**TRY IT:** Return the line containing "Click the BNB Chain logo icon" and every line beneath it through the end of the entries below, unchanged. Pictures stay out.

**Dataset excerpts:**
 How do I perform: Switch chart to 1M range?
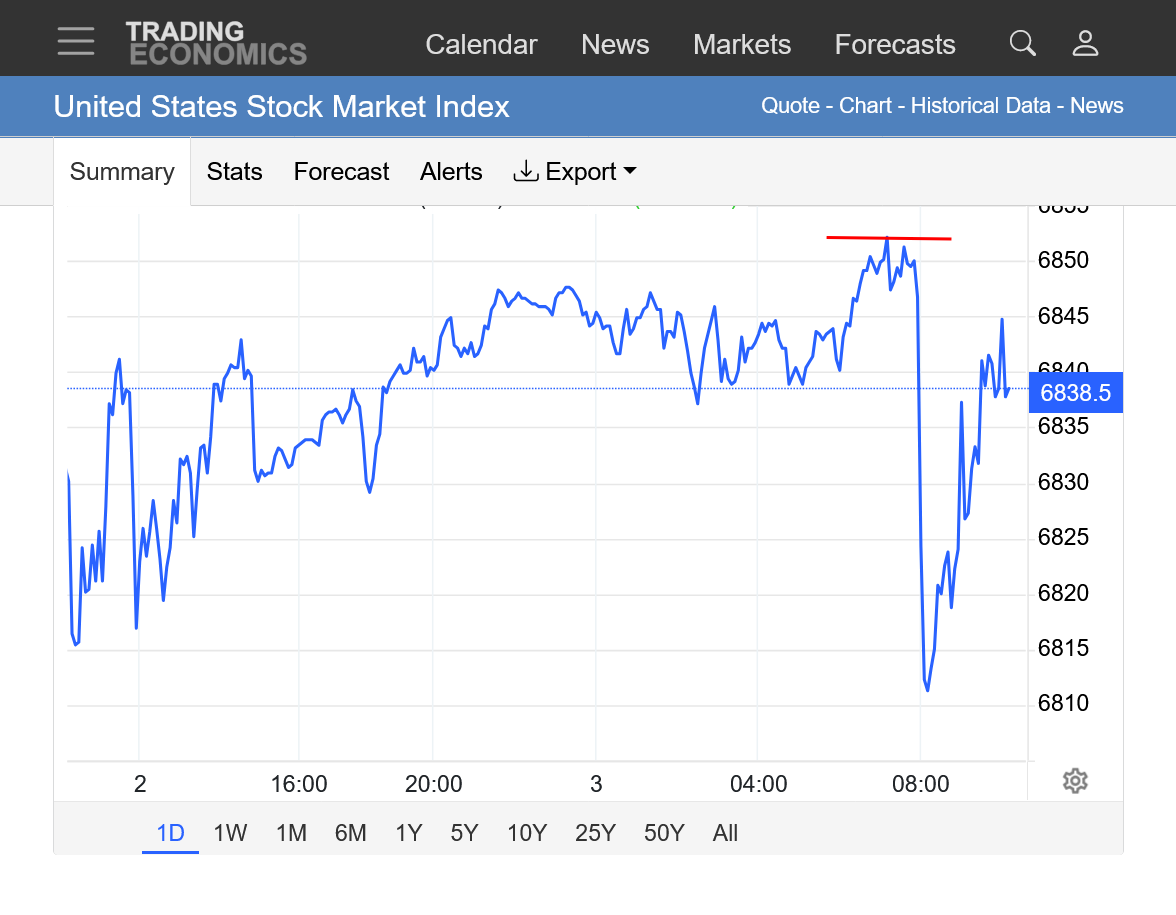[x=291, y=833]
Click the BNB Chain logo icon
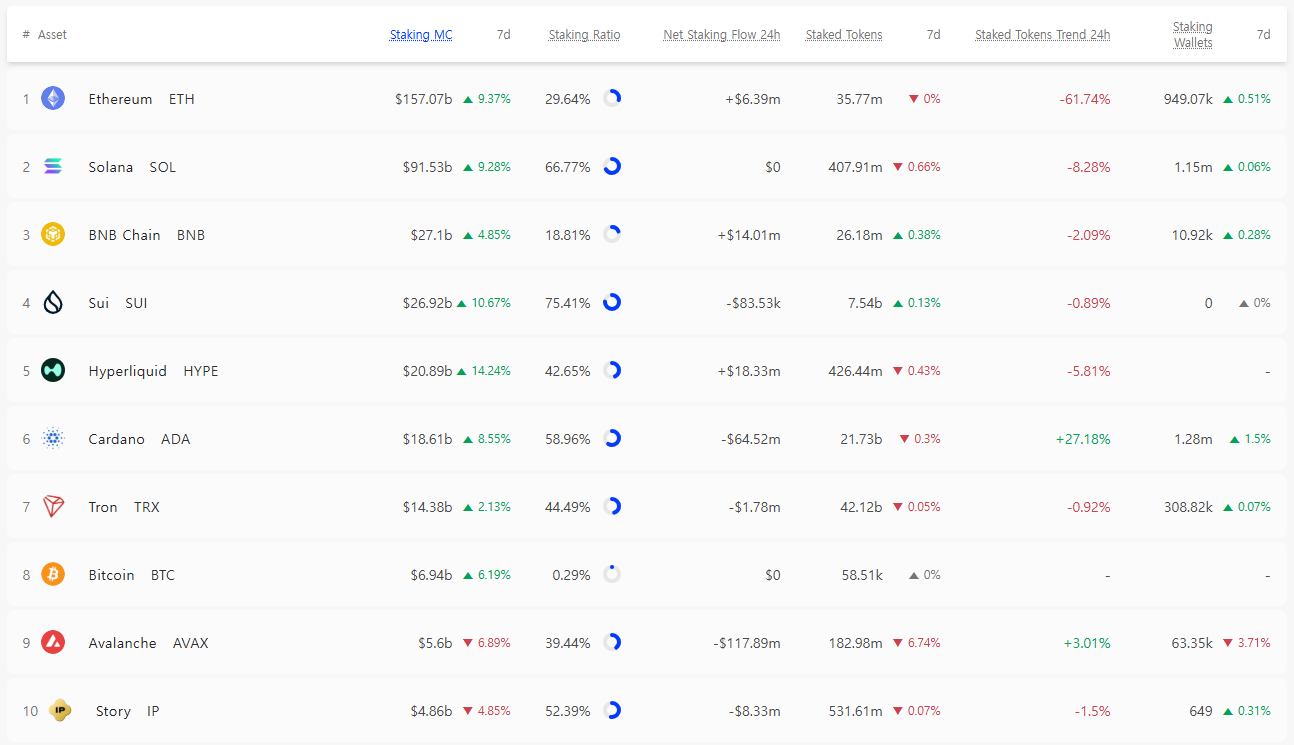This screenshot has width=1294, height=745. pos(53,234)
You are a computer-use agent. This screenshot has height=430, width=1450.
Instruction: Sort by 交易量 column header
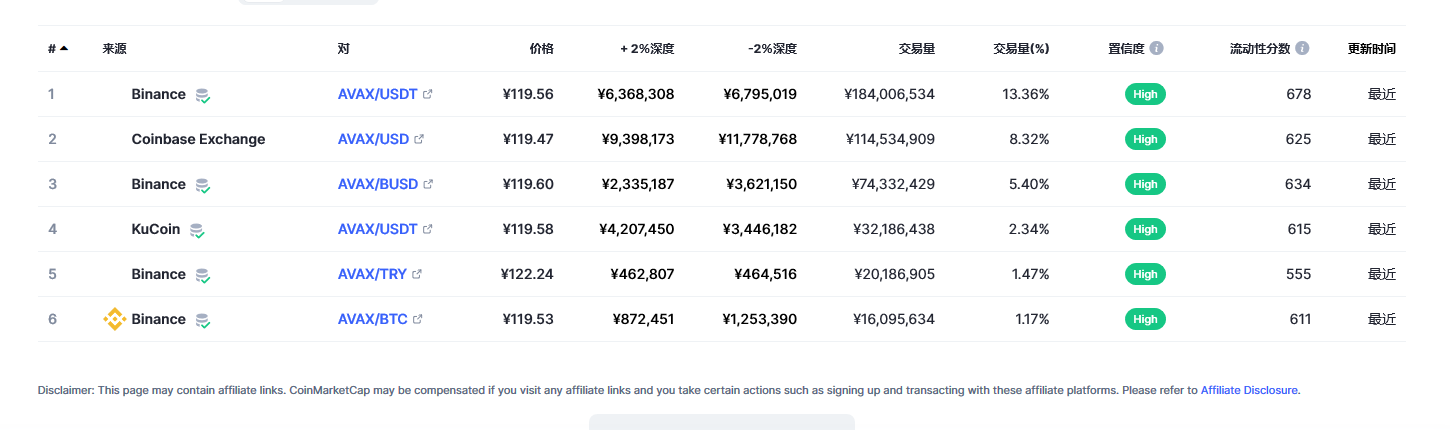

**EXERCISE RESULT:**
Click the BNB Chain logo icon
This screenshot has width=1294, height=745. pos(53,234)
You are a computer-use agent. This screenshot has height=430, width=1450.
Instruction: Sort by 交易量 column header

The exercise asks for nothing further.